>>>
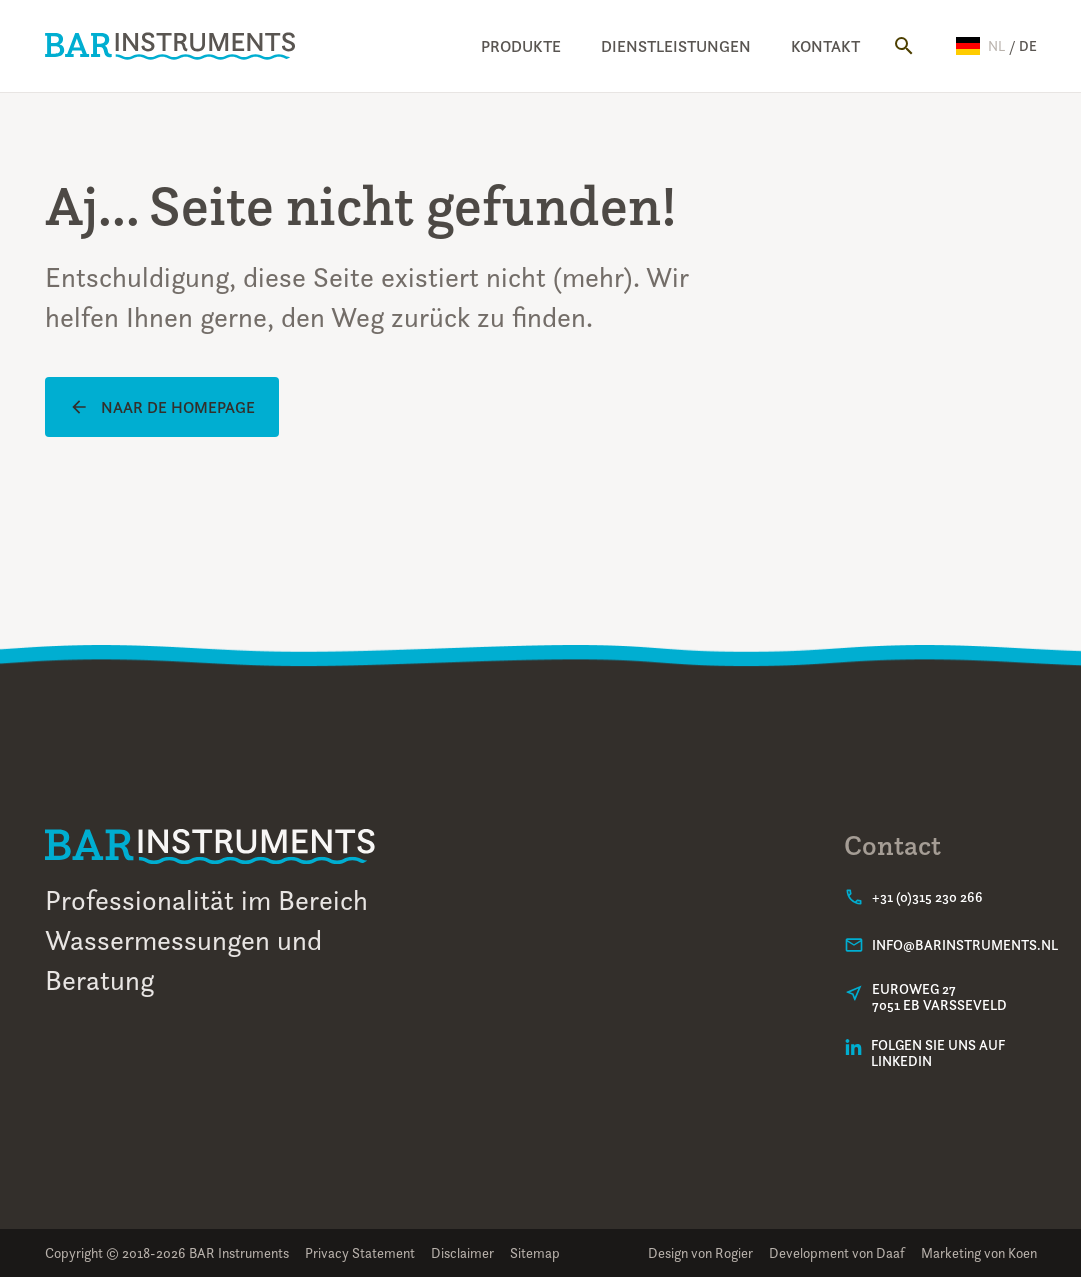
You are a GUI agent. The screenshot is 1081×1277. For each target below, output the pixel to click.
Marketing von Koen (979, 1252)
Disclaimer (462, 1252)
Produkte (521, 46)
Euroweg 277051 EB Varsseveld (939, 997)
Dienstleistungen (676, 46)
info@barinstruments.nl (965, 945)
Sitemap (535, 1252)
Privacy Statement (360, 1252)
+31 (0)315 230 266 (927, 897)
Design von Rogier (700, 1252)
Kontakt (825, 46)
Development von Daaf (837, 1252)
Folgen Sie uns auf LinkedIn (938, 1053)
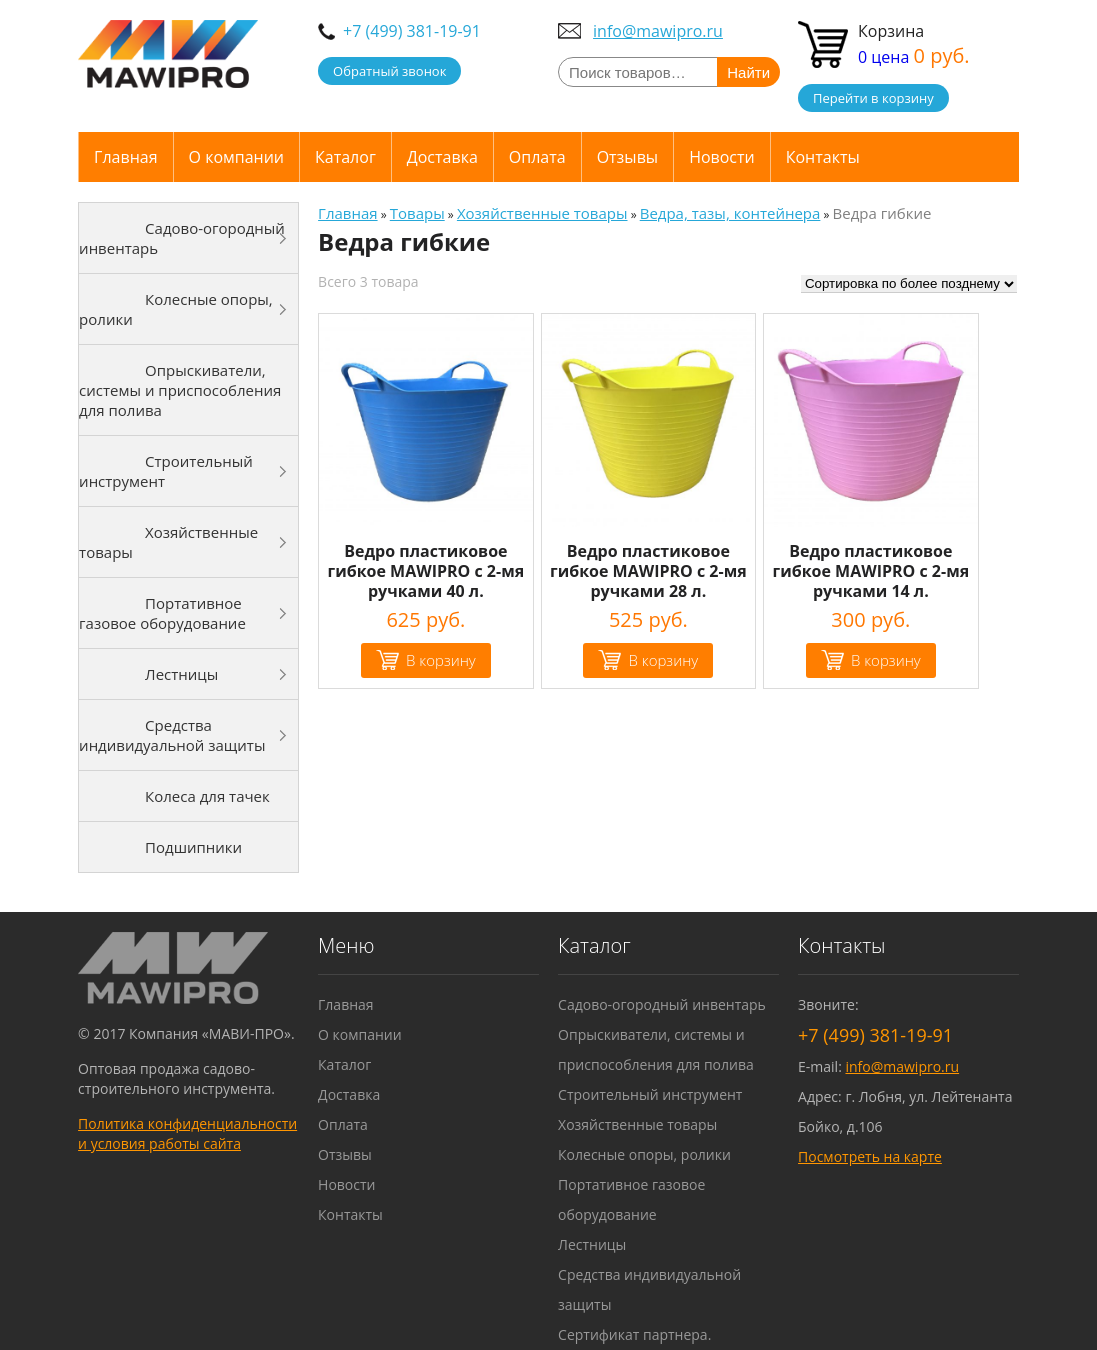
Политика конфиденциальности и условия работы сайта (187, 1133)
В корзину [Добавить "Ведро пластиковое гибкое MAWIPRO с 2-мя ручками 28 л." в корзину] (663, 660)
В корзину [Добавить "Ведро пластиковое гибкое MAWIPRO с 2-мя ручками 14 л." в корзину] (886, 660)
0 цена (914, 57)
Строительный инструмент (166, 471)
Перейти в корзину (873, 98)
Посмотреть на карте (870, 1156)
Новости (722, 157)
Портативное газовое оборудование (162, 613)
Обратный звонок (389, 71)
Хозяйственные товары (168, 542)
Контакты (823, 157)
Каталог (345, 157)
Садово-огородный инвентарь (182, 238)
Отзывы (627, 157)
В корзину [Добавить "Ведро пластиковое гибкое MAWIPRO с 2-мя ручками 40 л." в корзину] (441, 660)
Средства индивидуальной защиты (172, 735)
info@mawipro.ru (658, 31)
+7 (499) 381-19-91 (412, 31)
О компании (237, 157)
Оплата (537, 157)
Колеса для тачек (207, 796)
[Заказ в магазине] (909, 284)
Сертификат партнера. (634, 1334)
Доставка (442, 157)
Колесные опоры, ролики (176, 309)
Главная (125, 157)
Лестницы (181, 674)
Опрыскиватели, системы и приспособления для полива (180, 390)
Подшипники (193, 847)
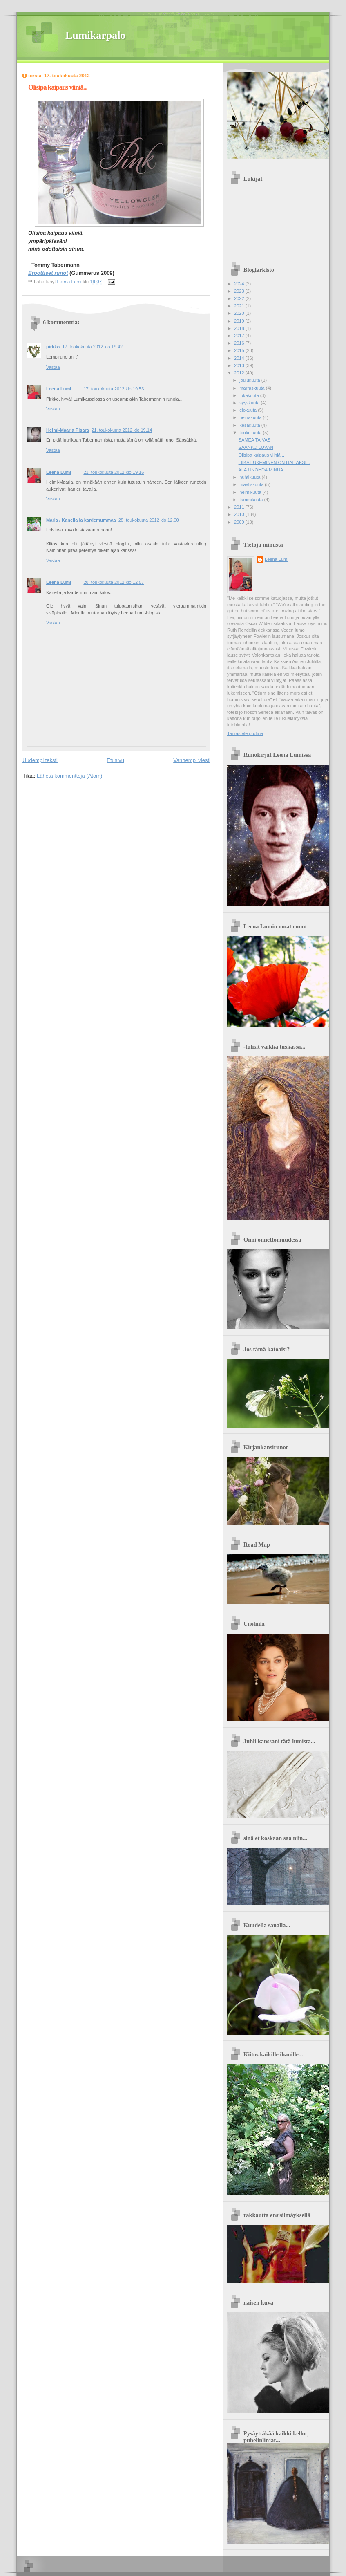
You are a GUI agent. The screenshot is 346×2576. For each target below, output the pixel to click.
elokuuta (248, 410)
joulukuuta (250, 380)
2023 (240, 291)
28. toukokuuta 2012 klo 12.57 (113, 582)
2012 (240, 372)
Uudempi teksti (40, 760)
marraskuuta (252, 388)
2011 (240, 506)
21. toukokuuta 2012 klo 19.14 (122, 430)
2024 (240, 283)
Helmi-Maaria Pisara (67, 430)
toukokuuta (251, 432)
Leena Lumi (58, 388)
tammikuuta (251, 499)
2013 (240, 365)
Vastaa (53, 367)
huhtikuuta (250, 477)
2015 (240, 350)
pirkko (53, 346)
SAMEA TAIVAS (255, 439)
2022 (240, 298)
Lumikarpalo (95, 35)
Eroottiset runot (48, 273)
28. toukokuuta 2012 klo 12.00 (148, 520)
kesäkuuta (250, 425)
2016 (240, 343)
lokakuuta (249, 395)
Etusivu (115, 760)
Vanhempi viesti (191, 760)
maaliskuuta (252, 484)
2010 (240, 514)
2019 (240, 320)
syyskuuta (250, 402)
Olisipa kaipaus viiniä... (261, 455)
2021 (240, 305)
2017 (240, 335)
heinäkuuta (251, 417)
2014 (240, 358)
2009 (240, 522)
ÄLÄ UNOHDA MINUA (261, 469)
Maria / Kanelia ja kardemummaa (81, 520)
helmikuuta (251, 492)
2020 (240, 313)
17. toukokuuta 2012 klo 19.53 (113, 388)
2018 (240, 328)
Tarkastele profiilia (245, 733)
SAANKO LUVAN (256, 447)
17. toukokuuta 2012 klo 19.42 (92, 346)
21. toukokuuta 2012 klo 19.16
<<<
### [STATED PROBLEM]
Render every line of the entries above as a single numbered list, skipping any blank lines. Leave the pictures out of the list.

### [WRITTEN SOLUTION]
1. You are a GUI agent. The screenshot is 1081×1277. For each target below, output the pixel to click.
2. Marketing von Koen (979, 1252)
3. Disclaimer (462, 1252)
4. Produkte (521, 46)
5. Euroweg 277051 EB Varsseveld (939, 997)
6. Dienstleistungen (676, 46)
7. info@barinstruments.nl (965, 945)
8. Sitemap (535, 1252)
9. Privacy Statement (360, 1252)
10. +31 (0)315 230 266 (927, 897)
11. Design von Rogier (700, 1252)
12. Kontakt (825, 46)
13. Development von Daaf (837, 1252)
14. Folgen Sie uns auf LinkedIn (938, 1053)
15. Политика конфиденциальности и условия работы сайта (187, 1133)
16. В корзину [Добавить "Ведро пластиковое гибкое MAWIPRO с 2-мя ручками 28 л." в корзину] (663, 660)
17. В корзину [Добавить "Ведро пластиковое гибкое MAWIPRO с 2-мя ручками 14 л." в корзину] (886, 660)
18. 0 цена (914, 57)
19. Строительный инструмент (166, 471)
20. Перейти в корзину (873, 98)
21. Посмотреть на карте (870, 1156)
22. Новости (722, 157)
23. Портативное газовое оборудование (162, 613)
24. Обратный звонок (389, 71)
25. Хозяйственные товары (168, 542)
26. Контакты (823, 157)
27. Каталог (345, 157)
28. Садово-огородный инвентарь (182, 238)
29. Отзывы (627, 157)
30. В корзину [Добавить "Ведро пластиковое гибкое MAWIPRO с 2-мя ручками 40 л." в корзину] (441, 660)
31. Средства индивидуальной защиты (172, 735)
32. info@mawipro.ru (658, 31)
33. +7 (499) 381-19-91 (412, 31)
34. О компании (237, 157)
35. Оплата (537, 157)
36. Колеса для тачек (207, 796)
37. [Заказ в магазине] (909, 284)
38. Сертификат партнера. (634, 1334)
39. Доставка (442, 157)
40. Колесные опоры, ролики (176, 309)
41. Главная (125, 157)
42. Лестницы (181, 674)
43. Опрыскиватели, системы и приспособления для полива (180, 390)
44. Подшипники (193, 847)
45. You are a GUI agent. The screenshot is 346×2576. For each target below, output the pixel to click.
46. elokuuta (248, 410)
47. joulukuuta (250, 380)
48. 2023 (240, 291)
49. 28. toukokuuta 2012 klo 12.57 (113, 582)
50. 2012 (240, 372)
51. Uudempi teksti (40, 760)
52. marraskuuta (252, 388)
53. 2011 (240, 506)
54. 21. toukokuuta 2012 klo 19.14 (122, 430)
55. 2024 (240, 283)
56. Helmi-Maaria Pisara (67, 430)
57. toukokuuta (251, 432)
58. Leena Lumi (58, 388)
59. tammikuuta (251, 499)
60. 2013 (240, 365)
61. Vastaa (53, 367)
62. huhtikuuta (250, 477)
63. 2015 (240, 350)
64. pirkko (53, 346)
65. SAMEA TAIVAS (255, 439)
66. 2022 (240, 298)
67. Lumikarpalo (95, 35)
68. Eroottiset runot (48, 273)
69. 28. toukokuuta 2012 klo 12.00 (148, 520)
70. kesäkuuta (250, 425)
71. 2016 (240, 343)
72. lokakuuta (249, 395)
73. Etusivu (115, 760)
74. Vanhempi viesti (191, 760)
75. maaliskuuta (252, 484)
76. 2010 (240, 514)
77. 2019 (240, 320)
78. syyskuuta (250, 402)
79. Olisipa kaipaus viiniä... (261, 455)
80. 2021 (240, 305)
81. 2017 (240, 335)
82. heinäkuuta (251, 417)
83. 2014 (240, 358)
84. 2009 (240, 522)
85. ÄLÄ UNOHDA MINUA (261, 469)
86. Maria / Kanelia ja kardemummaa (81, 520)
87. helmikuuta (251, 492)
88. 2020 (240, 313)
89. 17. toukokuuta 2012 klo 19.53 (113, 388)
90. 2018 (240, 328)
91. Tarkastele profiilia (245, 733)
92. SAANKO LUVAN (256, 447)
93. 17. toukokuuta 2012 klo 19.42 (92, 346)
94. 21. toukokuuta 2012 klo 19.16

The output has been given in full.